§ Aim
Can you reproduce these records with "spanner" substituted for "wrench" and everything else left unchanged?

^^^^

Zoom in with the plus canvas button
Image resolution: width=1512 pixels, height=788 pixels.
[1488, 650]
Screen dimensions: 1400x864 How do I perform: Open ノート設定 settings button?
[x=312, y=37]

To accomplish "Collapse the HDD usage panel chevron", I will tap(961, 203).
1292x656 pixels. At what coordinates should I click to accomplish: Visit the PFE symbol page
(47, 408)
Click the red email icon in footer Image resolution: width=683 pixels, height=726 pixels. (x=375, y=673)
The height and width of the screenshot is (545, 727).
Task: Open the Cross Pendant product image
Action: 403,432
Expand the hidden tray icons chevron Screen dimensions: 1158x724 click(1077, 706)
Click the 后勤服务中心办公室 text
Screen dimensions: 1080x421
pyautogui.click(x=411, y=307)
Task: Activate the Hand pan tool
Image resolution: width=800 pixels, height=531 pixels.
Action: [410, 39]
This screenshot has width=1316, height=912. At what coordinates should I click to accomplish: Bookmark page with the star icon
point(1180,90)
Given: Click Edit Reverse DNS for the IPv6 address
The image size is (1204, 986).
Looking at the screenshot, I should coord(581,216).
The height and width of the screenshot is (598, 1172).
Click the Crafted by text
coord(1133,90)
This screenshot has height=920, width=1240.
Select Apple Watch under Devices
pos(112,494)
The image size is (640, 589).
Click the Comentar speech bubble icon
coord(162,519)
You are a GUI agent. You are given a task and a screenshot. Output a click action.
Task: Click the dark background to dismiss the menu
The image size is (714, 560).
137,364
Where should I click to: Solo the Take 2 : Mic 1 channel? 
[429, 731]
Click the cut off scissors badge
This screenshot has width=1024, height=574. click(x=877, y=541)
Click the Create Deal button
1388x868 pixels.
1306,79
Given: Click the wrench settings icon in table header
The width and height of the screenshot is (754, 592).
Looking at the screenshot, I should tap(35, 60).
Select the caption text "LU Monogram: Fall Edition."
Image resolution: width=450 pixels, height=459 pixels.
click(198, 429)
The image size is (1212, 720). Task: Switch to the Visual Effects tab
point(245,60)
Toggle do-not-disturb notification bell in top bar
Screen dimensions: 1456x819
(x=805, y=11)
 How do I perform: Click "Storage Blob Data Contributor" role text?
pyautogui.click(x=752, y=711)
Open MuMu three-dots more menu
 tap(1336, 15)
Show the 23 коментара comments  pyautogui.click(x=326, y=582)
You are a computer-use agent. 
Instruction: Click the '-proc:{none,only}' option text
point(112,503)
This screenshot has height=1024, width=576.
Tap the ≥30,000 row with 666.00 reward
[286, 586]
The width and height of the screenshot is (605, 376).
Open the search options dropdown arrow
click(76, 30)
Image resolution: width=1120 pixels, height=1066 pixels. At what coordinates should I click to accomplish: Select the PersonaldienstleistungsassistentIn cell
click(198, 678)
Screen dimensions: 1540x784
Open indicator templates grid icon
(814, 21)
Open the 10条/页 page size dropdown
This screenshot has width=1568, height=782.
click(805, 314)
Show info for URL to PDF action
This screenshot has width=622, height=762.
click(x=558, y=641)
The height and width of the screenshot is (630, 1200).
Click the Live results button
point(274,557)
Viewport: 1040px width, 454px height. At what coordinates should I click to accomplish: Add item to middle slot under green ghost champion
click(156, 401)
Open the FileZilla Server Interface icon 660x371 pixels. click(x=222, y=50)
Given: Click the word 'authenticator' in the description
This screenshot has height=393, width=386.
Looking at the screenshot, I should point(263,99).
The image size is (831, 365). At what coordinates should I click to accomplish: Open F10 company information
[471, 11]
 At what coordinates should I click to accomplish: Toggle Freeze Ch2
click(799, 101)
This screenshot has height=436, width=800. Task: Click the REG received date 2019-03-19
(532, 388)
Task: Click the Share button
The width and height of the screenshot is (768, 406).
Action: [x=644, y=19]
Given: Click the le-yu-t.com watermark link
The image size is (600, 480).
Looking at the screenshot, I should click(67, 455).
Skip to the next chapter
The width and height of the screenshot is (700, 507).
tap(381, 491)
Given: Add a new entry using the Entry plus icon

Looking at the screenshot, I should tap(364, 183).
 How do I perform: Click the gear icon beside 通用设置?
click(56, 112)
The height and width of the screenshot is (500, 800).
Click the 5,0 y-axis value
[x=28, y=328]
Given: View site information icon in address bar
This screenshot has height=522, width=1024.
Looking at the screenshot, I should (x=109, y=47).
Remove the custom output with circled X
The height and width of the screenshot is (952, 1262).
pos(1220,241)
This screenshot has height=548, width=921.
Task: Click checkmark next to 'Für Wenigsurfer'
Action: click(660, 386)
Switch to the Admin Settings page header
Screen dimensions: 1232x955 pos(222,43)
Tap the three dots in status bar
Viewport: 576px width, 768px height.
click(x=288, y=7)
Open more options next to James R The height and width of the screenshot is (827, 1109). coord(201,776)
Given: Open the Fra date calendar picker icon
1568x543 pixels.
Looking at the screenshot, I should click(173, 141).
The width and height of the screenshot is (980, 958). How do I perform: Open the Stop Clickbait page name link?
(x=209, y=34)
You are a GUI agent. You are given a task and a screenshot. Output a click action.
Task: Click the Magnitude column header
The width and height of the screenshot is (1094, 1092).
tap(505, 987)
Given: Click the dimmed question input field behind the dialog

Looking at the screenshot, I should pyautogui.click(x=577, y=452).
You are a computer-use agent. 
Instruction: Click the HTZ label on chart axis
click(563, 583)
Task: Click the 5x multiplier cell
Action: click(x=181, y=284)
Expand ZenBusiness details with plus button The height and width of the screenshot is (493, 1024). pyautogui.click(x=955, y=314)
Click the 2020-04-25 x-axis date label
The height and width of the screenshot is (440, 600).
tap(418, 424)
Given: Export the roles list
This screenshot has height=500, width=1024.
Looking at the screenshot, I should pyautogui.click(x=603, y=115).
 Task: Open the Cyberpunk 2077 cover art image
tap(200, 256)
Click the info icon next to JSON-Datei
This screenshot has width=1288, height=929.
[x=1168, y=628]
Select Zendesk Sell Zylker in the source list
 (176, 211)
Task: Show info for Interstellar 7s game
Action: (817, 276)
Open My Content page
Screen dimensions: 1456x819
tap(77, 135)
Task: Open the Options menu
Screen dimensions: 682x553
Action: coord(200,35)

^^^^

§ Response for this exercise
Zoom in with the plus canvas button
Image resolution: width=1512 pixels, height=788 pixels.
[1488, 650]
Screen dimensions: 1400x864 How do I perform: Open ノート設定 settings button?
[x=312, y=37]

To accomplish "Collapse the HDD usage panel chevron", I will tap(961, 203).
1292x656 pixels. At what coordinates should I click to accomplish: Visit the PFE symbol page
(47, 408)
Click the red email icon in footer Image resolution: width=683 pixels, height=726 pixels. (x=375, y=673)
The height and width of the screenshot is (545, 727).
Task: Open the Cross Pendant product image
Action: 403,432
Expand the hidden tray icons chevron Screen dimensions: 1158x724 click(1077, 706)
Click the 后勤服务中心办公室 text
Screen dimensions: 1080x421
pyautogui.click(x=411, y=307)
Task: Activate the Hand pan tool
Image resolution: width=800 pixels, height=531 pixels.
Action: [410, 39]
This screenshot has width=1316, height=912. At what coordinates should I click to accomplish: Bookmark page with the star icon
point(1180,90)
Given: Click Edit Reverse DNS for the IPv6 address
The image size is (1204, 986).
Looking at the screenshot, I should coord(581,216).
The height and width of the screenshot is (598, 1172).
Click the Crafted by text
coord(1133,90)
This screenshot has height=920, width=1240.
Select Apple Watch under Devices
pos(112,494)
The image size is (640, 589).
Click the Comentar speech bubble icon
coord(162,519)
You are a GUI agent. You are given a task and a screenshot. Output a click action.
Task: Click the dark background to dismiss the menu
The image size is (714, 560).
137,364
Where should I click to: Solo the Take 2 : Mic 1 channel? 
[429, 731]
Click the cut off scissors badge
This screenshot has width=1024, height=574. click(x=877, y=541)
Click the Create Deal button
1388x868 pixels.
1306,79
Given: Click the spanner settings icon in table header
The width and height of the screenshot is (754, 592).
Looking at the screenshot, I should tap(35, 60).
Select the caption text "LU Monogram: Fall Edition."
Image resolution: width=450 pixels, height=459 pixels.
click(198, 429)
The image size is (1212, 720). Task: Switch to the Visual Effects tab
point(245,60)
Toggle do-not-disturb notification bell in top bar
Screen dimensions: 1456x819
(x=805, y=11)
 How do I perform: Click "Storage Blob Data Contributor" role text?
pyautogui.click(x=752, y=711)
Open MuMu three-dots more menu
 tap(1336, 15)
Show the 23 коментара comments  pyautogui.click(x=326, y=582)
You are a computer-use agent. 
Instruction: Click the '-proc:{none,only}' option text
point(112,503)
This screenshot has height=1024, width=576.
Tap the ≥30,000 row with 666.00 reward
[286, 586]
The width and height of the screenshot is (605, 376).
Open the search options dropdown arrow
click(76, 30)
Image resolution: width=1120 pixels, height=1066 pixels. At what coordinates should I click to accomplish: Select the PersonaldienstleistungsassistentIn cell
click(198, 678)
Screen dimensions: 1540x784
Open indicator templates grid icon
(814, 21)
Open the 10条/页 page size dropdown
This screenshot has width=1568, height=782.
click(805, 314)
Show info for URL to PDF action
This screenshot has width=622, height=762.
click(x=558, y=641)
The height and width of the screenshot is (630, 1200).
Click the Live results button
point(274,557)
Viewport: 1040px width, 454px height. At what coordinates should I click to accomplish: Add item to middle slot under green ghost champion
click(156, 401)
Open the FileZilla Server Interface icon 660x371 pixels. click(x=222, y=50)
Given: Click the word 'authenticator' in the description
This screenshot has height=393, width=386.
Looking at the screenshot, I should point(263,99).
The image size is (831, 365). At what coordinates should I click to accomplish: Open F10 company information
[471, 11]
 At what coordinates should I click to accomplish: Toggle Freeze Ch2
click(799, 101)
This screenshot has height=436, width=800. Task: Click the REG received date 2019-03-19
(532, 388)
Task: Click the Share button
The width and height of the screenshot is (768, 406).
Action: [x=644, y=19]
Given: Click the le-yu-t.com watermark link
The image size is (600, 480).
Looking at the screenshot, I should click(67, 455).
Skip to the next chapter
The width and height of the screenshot is (700, 507).
tap(381, 491)
Given: Add a new entry using the Entry plus icon

Looking at the screenshot, I should tap(364, 183).
 How do I perform: Click the gear icon beside 通用设置?
click(56, 112)
The height and width of the screenshot is (500, 800).
Click the 5,0 y-axis value
[x=28, y=328]
Given: View site information icon in address bar
This screenshot has height=522, width=1024.
Looking at the screenshot, I should (x=109, y=47).
Remove the custom output with circled X
The height and width of the screenshot is (952, 1262).
pos(1220,241)
This screenshot has height=548, width=921.
Task: Click checkmark next to 'Für Wenigsurfer'
Action: click(660, 386)
Switch to the Admin Settings page header
Screen dimensions: 1232x955 pos(222,43)
Tap the three dots in status bar
Viewport: 576px width, 768px height.
click(x=288, y=7)
Open more options next to James R The height and width of the screenshot is (827, 1109). coord(201,776)
Given: Open the Fra date calendar picker icon
1568x543 pixels.
Looking at the screenshot, I should click(173, 141).
The width and height of the screenshot is (980, 958). How do I perform: Open the Stop Clickbait page name link?
(x=209, y=34)
You are a GUI agent. You are given a task and a screenshot. Output a click action.
Task: Click the Magnitude column header
The width and height of the screenshot is (1094, 1092).
tap(505, 987)
Given: Click the dimmed question input field behind the dialog

Looking at the screenshot, I should pyautogui.click(x=577, y=452).
You are a computer-use agent. 
Instruction: Click the HTZ label on chart axis
click(563, 583)
Task: Click the 5x multiplier cell
Action: click(x=181, y=284)
Expand ZenBusiness details with plus button The height and width of the screenshot is (493, 1024). pyautogui.click(x=955, y=314)
Click the 2020-04-25 x-axis date label
The height and width of the screenshot is (440, 600).
tap(418, 424)
Given: Export the roles list
This screenshot has height=500, width=1024.
Looking at the screenshot, I should pyautogui.click(x=603, y=115).
 Task: Open the Cyberpunk 2077 cover art image
tap(200, 256)
Click the info icon next to JSON-Datei
This screenshot has width=1288, height=929.
[x=1168, y=628]
Select Zendesk Sell Zylker in the source list
 (176, 211)
Task: Show info for Interstellar 7s game
Action: (817, 276)
Open My Content page
Screen dimensions: 1456x819
tap(77, 135)
Task: Open the Options menu
Screen dimensions: 682x553
Action: coord(200,35)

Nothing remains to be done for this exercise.